── Recorded data ──
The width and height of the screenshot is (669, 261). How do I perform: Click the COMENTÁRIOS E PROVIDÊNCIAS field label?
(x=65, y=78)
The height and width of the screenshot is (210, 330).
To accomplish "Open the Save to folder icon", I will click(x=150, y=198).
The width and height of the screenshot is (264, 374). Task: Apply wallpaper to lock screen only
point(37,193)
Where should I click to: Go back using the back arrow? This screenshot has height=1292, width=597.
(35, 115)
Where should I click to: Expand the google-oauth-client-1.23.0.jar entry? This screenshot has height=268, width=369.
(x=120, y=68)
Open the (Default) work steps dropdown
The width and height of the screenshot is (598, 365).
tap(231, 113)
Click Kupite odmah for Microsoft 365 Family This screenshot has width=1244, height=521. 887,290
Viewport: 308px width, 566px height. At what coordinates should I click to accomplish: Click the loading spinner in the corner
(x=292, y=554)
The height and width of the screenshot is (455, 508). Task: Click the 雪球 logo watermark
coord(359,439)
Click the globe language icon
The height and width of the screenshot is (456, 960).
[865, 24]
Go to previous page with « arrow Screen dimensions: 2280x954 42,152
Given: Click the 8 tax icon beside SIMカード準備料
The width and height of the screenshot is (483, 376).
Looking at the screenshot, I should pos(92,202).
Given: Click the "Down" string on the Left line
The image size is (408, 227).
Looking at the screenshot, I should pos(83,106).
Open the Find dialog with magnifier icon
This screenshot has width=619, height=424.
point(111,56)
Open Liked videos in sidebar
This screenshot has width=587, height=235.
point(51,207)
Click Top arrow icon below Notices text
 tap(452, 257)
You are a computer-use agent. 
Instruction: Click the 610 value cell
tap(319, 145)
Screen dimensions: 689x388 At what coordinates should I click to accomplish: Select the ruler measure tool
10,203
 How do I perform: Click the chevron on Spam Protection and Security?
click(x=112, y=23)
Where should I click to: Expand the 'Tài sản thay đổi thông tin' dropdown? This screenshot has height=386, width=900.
───
▸ **Work order**:
Nothing but the lines from the one with "The height and width of the screenshot is (455, 508)." through the final line of the data above should be output, exactly as written.

▸ **Written response**:
The height and width of the screenshot is (455, 508). Task: Click the 雪球 logo watermark
coord(359,439)
Click the globe language icon
The height and width of the screenshot is (456, 960).
[865, 24]
Go to previous page with « arrow Screen dimensions: 2280x954 42,152
Given: Click the 8 tax icon beside SIMカード準備料
The width and height of the screenshot is (483, 376).
Looking at the screenshot, I should pos(92,202).
Given: Click the "Down" string on the Left line
The image size is (408, 227).
Looking at the screenshot, I should pos(83,106).
Open the Find dialog with magnifier icon
This screenshot has width=619, height=424.
point(111,56)
Open Liked videos in sidebar
This screenshot has width=587, height=235.
point(51,207)
Click Top arrow icon below Notices text
 tap(452, 257)
You are a computer-use agent. 
Instruction: Click the 610 value cell
tap(319, 145)
Screen dimensions: 689x388 At what coordinates should I click to accomplish: Select the ruler measure tool
10,203
 How do I perform: Click the chevron on Spam Protection and Security?
click(x=112, y=23)
Where should I click to: Expand the 'Tài sản thay đổi thông tin' dropdown? This screenshot has height=386, width=900.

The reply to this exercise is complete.